# I did it, I ordered Dr. Tim's



## meggels (May 30, 2010)

An 18lb bag of the Pursuit  

Will report back once we get into it and if I see any changes (good or bad). 

There were some other people that were going to try this kibble too, weren't there? Would be curious to hear their feedback since it's been awhile...


----------



## whiteleo (Sep 7, 2008)

I never heard how Kevin's dogs were doing on this food?


----------



## Sprocket (Oct 4, 2011)

For Murph or Abby?


----------



## meggels (May 30, 2010)

For Abisnail

I think Murph will forever be on his Northwest Naturals lol


----------



## kevin bradley (Aug 9, 2009)

My guys did fine on Tim's food... went for about 2 months.. I've got some Fromm Gold I had to work in to use it up so I probably didn't go as long on Tim's as I should have... but I really need to work thru the Fromm before it gets too old. 

All 3 seemed to have good energy levels on Tim's food, no real serious digestive issues outside of Harry having somewhat softer stools early in the transition(not out of the ordinary for him)... 

No qualms about using Tim's food on a regular basis. Just got kind of caught in a funny spot for rotation...not ideal, I know.

I have to admit, my guys seem to do really, really well on Fromm. Once I work thru the Fromm I have, I need to stick with some food for awhile.... I'm wrestling with Tim's or Fromm right now. It will likely be one of the two.


----------



## monster'sdad (Jul 29, 2012)

Use a light hand with Pursuit. Feed 75% of what you were feeding and check weight after about a week or 10 days. Then adjust.

This food is rich but you will find the transition easy because of the quality and way it is made.

She would do equally well on Kinesis.


----------



## meggels (May 30, 2010)

I cancelled my order. Just a little nervous to order a food from online and then if it doesn't go well, the return process is a pain in the ass. I might just stick with the Earthborn Great Plains Feast...maybe try Precise. Or Verus.


----------



## imthemonkey (Aug 8, 2011)

meggels said:


> I cancelled my order. Just a little nervous to order a food from online and then if it doesn't go well, the return process is a pain in the ass. I might just stick with the Earthborn Great Plains Feast...maybe try Precise. Or Verus.


I had the same concerns for a while but Petflow and Chewy have really good customer service. I like Chewy a little more, they really are trustworthy IMO.


----------



## Unosmom (May 3, 2009)

I feed it now, but doing 1/2 raw as well so it's hard to say if there's been any marked changes. The poop is firm and he likes the taste, I haven't really noticed much difference in anything else since I also add salmon oil and eggs for skin/coat so his coat is shiny and soft. I still have an unopened 44 lb bag, but I will try back to basics first and then go back to it.


----------



## monster'sdad (Jul 29, 2012)

meggels said:


> I cancelled my order. Just a little nervous to order a food from online and then if it doesn't go well, the return process is a pain in the ass. I might just stick with the Earthborn Great Plains Feast...maybe try Precise. Or Verus.


The return process is you mail the UPC back to them. Is that worse than driving back to the store with an open bag of food?


----------



## bett (Mar 15, 2012)

monster'sdad said:


> The return process is you mail the UPC back to them. Is that worse than driving back to the store with an open bag of food?


seems like an easy process.


----------



## InkedMarie (Sep 9, 2011)

I'd reorder it, Meg.


----------



## meggels (May 30, 2010)

InkedMarie said:


> I'd reorder it, Meg.


I might be trying her on some sort of LID food cause of her itchy/pink undercarriage lol. See other thread.


----------



## Penny & Maggie's Mom (May 19, 2009)

The golden girls have been on the Kinesis for a couple of months and doing great. I've used both Petflow and Chewy..... like Chewy better ( quicker delivery here in Dallas) but like that Petflow has the 44 lb bags.


----------

Short task — Please transcribe the dog food thread from "I have to admit, my" to "it is made.". The records have nothing to do with the dog food thread.

Supplied data —
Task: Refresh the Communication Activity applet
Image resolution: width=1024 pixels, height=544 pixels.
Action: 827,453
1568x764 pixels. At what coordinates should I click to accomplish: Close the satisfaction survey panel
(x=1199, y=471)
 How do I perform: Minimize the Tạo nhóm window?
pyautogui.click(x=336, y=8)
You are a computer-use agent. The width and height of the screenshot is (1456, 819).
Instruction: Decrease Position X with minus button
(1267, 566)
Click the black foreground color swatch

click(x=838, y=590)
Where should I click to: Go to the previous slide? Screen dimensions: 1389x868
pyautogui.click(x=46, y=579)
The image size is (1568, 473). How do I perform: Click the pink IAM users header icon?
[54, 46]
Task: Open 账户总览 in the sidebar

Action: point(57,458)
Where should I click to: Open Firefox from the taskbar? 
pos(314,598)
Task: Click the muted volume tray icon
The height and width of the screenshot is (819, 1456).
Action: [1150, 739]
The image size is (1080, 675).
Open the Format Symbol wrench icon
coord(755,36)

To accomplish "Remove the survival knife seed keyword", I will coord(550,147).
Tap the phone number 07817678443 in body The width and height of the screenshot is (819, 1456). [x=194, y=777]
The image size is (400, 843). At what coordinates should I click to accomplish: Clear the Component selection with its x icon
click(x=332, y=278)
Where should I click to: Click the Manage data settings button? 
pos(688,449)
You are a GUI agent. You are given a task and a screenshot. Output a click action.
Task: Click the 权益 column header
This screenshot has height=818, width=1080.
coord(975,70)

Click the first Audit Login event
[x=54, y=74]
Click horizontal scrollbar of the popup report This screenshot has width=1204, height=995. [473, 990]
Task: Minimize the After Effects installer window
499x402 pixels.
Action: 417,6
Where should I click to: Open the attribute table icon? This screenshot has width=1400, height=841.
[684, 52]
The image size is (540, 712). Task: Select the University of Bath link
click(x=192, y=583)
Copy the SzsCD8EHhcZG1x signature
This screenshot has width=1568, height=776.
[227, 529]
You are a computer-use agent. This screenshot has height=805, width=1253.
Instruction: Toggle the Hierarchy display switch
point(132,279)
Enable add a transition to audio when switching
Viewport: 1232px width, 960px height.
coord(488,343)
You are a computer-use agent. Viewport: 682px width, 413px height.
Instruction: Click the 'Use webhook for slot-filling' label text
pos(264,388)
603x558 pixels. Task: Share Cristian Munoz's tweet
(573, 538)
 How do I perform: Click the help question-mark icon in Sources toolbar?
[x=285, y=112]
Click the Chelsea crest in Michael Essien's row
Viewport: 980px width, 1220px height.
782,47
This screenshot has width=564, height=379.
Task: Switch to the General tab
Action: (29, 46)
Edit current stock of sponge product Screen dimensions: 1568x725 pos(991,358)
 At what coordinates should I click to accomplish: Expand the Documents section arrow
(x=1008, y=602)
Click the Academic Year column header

The answer —
I have to admit, my guys seem to do really, really well on Fromm. Once I work thru the Fromm I have, I need to stick with some food for awhile.... I'm wrestling with Tim's or Fromm right now. It will likely be one of the two.


----------



## monster'sdad (Jul 29, 2012)

Use a light hand with Pursuit. Feed 75% of what you were feeding and check weight after about a week or 10 days. Then adjust.

This food is rich but you will find the transition easy because of the quality and way it is made.